Provided entries
'''
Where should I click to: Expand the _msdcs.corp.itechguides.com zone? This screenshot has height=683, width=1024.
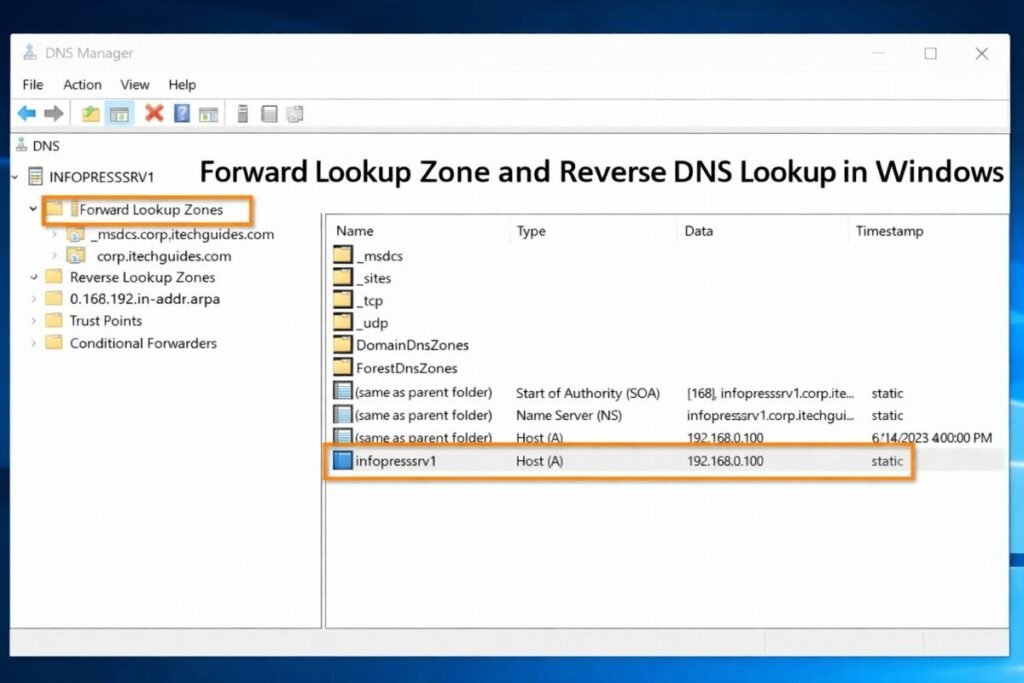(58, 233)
'''
'''
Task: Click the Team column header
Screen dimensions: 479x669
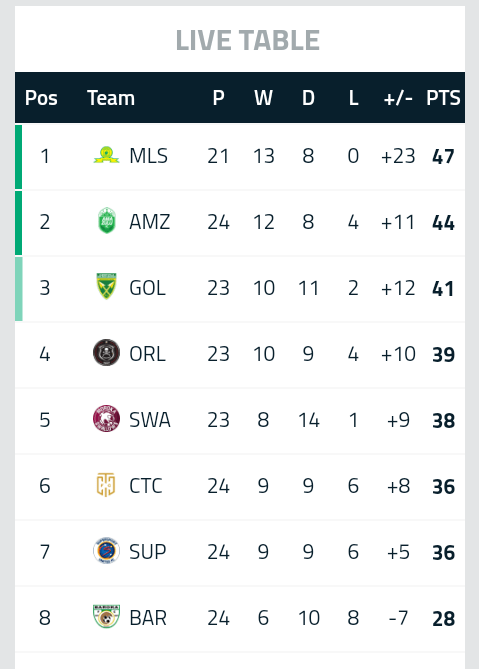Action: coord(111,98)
'''
'''
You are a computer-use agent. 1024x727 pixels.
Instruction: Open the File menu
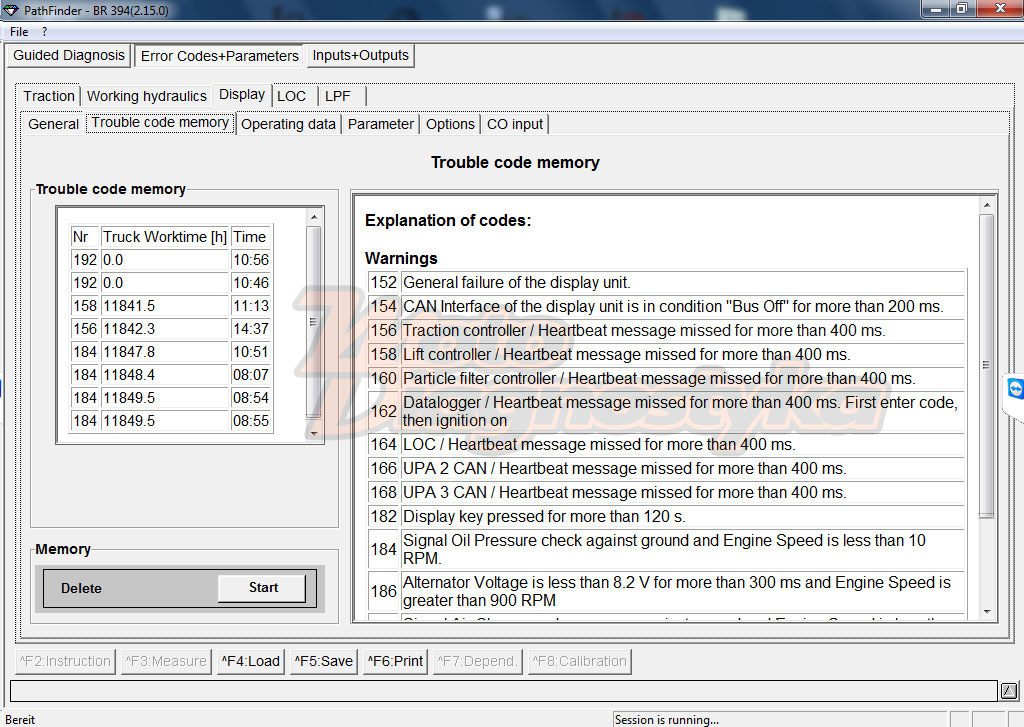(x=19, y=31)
'''
Exercise directions
Retype the lines of the items from the line containing "Task: Click the Team column header" through the line containing "Action: coord(111,98)", inclusive, character for character. Leave the pictures out of your answer.

Expected answer
Task: Click the Team column header
Screen dimensions: 479x669
Action: coord(111,98)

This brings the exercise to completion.